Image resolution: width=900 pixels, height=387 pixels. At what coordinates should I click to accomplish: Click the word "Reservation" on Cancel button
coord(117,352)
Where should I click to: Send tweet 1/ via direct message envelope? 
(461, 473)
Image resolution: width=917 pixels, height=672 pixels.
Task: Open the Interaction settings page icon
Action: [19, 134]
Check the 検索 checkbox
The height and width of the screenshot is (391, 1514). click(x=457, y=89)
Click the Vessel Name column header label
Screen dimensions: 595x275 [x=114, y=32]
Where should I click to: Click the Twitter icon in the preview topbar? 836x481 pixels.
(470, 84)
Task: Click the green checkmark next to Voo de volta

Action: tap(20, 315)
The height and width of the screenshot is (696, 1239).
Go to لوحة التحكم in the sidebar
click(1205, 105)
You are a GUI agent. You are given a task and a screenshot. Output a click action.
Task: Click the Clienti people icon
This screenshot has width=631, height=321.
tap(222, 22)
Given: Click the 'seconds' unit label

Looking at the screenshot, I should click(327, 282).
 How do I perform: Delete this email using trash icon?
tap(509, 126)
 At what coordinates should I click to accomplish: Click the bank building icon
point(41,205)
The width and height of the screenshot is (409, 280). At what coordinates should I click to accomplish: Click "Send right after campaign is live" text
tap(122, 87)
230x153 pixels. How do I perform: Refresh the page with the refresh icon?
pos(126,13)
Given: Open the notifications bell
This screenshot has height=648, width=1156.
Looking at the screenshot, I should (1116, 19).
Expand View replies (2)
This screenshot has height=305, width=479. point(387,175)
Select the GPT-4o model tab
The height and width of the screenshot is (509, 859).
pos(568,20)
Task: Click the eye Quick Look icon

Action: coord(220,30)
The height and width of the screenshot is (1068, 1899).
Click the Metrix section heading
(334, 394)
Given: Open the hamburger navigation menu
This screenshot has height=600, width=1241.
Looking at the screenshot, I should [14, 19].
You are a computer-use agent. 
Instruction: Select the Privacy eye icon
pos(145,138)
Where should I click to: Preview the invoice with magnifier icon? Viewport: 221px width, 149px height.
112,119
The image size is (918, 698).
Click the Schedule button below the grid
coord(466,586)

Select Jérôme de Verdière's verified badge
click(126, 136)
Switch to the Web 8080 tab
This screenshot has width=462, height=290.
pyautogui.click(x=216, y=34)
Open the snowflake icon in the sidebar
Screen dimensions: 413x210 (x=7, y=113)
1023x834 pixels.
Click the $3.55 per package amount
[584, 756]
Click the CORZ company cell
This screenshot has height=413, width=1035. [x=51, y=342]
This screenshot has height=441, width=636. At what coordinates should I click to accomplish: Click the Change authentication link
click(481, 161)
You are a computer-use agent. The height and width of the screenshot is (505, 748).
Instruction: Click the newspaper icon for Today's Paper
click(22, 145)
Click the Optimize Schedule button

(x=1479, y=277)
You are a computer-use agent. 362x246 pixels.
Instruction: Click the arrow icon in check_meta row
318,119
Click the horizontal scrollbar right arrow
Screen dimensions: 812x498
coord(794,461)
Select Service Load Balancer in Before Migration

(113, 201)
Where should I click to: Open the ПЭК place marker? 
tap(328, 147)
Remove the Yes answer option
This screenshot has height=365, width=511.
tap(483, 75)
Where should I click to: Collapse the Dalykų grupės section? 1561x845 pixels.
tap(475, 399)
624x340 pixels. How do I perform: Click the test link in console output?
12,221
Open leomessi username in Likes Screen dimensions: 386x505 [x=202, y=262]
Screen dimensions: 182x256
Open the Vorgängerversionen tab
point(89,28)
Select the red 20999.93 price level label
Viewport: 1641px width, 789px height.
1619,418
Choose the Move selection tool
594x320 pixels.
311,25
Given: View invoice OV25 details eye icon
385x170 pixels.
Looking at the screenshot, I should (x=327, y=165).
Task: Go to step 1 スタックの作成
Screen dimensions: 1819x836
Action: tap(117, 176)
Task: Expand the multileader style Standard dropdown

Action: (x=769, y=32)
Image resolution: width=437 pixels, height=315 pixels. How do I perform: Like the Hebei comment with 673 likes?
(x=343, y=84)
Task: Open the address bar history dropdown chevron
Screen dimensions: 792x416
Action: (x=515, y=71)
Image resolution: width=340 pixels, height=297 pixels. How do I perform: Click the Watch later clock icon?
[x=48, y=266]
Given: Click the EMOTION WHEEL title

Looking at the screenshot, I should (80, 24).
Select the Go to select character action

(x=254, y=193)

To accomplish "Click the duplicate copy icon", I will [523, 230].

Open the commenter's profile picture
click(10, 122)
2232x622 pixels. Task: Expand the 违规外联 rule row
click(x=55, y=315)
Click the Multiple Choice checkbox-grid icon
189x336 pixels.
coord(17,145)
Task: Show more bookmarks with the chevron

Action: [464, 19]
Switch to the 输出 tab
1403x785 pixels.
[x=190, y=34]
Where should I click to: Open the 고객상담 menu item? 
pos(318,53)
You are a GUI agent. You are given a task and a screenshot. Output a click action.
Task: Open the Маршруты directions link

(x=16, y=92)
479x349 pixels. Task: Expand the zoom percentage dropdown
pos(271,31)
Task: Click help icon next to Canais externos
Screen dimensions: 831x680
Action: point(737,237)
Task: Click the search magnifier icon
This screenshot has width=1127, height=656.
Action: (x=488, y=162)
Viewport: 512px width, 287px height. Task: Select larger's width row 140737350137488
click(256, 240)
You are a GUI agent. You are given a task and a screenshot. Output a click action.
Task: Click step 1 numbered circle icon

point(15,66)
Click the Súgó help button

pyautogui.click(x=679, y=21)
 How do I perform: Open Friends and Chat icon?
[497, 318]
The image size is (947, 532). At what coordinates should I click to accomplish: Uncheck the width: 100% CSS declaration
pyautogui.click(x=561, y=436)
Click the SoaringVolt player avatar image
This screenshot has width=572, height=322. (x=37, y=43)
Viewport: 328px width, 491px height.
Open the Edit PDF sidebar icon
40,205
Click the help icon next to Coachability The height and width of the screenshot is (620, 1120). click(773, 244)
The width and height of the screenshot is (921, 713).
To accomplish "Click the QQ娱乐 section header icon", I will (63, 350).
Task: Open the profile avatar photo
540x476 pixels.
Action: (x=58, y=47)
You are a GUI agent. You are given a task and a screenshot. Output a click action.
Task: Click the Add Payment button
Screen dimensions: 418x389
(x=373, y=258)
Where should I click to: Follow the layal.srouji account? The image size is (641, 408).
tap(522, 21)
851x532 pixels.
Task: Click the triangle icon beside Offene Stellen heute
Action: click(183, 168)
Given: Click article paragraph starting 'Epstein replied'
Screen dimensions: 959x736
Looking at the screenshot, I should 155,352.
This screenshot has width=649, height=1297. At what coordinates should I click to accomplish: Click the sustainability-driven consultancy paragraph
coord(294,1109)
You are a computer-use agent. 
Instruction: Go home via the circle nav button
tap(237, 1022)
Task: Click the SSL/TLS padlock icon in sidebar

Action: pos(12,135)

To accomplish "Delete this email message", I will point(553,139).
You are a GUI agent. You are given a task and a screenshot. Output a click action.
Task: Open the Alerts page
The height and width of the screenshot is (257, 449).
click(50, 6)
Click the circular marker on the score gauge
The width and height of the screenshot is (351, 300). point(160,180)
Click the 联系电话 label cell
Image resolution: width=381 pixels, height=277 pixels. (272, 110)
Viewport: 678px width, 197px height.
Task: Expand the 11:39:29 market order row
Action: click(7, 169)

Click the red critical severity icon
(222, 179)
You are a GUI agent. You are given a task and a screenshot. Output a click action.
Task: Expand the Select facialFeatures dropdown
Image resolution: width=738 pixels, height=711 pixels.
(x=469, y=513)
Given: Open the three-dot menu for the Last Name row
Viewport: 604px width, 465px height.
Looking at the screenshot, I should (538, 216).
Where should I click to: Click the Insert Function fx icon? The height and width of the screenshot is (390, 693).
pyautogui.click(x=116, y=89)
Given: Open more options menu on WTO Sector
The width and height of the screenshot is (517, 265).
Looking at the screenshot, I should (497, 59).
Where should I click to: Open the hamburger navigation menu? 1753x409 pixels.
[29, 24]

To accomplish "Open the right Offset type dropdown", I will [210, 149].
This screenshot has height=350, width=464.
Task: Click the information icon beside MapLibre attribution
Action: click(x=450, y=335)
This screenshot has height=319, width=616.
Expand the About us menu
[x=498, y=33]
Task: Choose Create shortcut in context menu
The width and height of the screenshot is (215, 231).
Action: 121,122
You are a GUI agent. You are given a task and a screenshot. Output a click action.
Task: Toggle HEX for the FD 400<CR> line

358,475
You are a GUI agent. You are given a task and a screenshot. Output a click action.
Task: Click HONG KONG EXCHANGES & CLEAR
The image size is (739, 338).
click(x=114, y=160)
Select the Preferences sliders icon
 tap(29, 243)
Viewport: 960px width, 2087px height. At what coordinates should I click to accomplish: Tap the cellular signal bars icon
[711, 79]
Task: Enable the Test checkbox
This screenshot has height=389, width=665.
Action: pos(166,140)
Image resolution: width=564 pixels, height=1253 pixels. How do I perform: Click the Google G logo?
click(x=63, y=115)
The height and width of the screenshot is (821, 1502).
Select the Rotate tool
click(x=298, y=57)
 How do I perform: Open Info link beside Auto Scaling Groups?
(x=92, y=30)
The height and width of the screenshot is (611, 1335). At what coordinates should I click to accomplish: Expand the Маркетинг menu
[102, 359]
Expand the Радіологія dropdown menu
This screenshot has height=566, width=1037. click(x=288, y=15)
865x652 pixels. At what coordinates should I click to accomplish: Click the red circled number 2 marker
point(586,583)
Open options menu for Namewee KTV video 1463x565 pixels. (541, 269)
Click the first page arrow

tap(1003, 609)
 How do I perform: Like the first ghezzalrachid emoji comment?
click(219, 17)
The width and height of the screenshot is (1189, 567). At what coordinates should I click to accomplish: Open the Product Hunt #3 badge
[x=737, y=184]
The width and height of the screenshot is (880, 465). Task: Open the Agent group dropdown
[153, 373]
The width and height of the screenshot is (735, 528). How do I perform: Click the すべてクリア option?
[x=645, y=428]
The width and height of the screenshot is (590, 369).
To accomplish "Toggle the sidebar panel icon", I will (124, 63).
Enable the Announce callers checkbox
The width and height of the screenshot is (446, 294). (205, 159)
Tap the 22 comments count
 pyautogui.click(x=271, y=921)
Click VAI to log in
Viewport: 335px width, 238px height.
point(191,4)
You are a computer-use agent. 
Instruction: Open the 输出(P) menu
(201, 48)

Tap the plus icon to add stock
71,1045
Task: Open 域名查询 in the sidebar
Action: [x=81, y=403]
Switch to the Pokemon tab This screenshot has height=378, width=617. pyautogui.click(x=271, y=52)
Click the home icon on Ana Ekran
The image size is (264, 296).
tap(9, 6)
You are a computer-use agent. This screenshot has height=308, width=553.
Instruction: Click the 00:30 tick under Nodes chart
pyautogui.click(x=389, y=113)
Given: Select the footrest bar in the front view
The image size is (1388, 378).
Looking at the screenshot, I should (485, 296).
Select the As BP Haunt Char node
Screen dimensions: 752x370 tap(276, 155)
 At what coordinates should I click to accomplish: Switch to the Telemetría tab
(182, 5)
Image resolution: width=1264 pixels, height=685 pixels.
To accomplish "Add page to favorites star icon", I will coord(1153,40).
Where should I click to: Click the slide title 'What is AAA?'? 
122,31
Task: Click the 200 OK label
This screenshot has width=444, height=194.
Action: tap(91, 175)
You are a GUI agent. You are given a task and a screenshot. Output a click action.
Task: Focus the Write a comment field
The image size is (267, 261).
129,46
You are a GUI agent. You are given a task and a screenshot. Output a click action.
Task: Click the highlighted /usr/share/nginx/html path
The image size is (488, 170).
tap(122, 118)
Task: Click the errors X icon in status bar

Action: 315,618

* [ABOUT THIS EXERCISE] Only the lines from the one containing "Task: Click the highlighted" through the last line of the entries above should be copied, exactly as written.

* [YOUR SOLUTION]
Task: Click the highlighted /usr/share/nginx/html path
The image size is (488, 170).
tap(122, 118)
Task: Click the errors X icon in status bar

Action: 315,618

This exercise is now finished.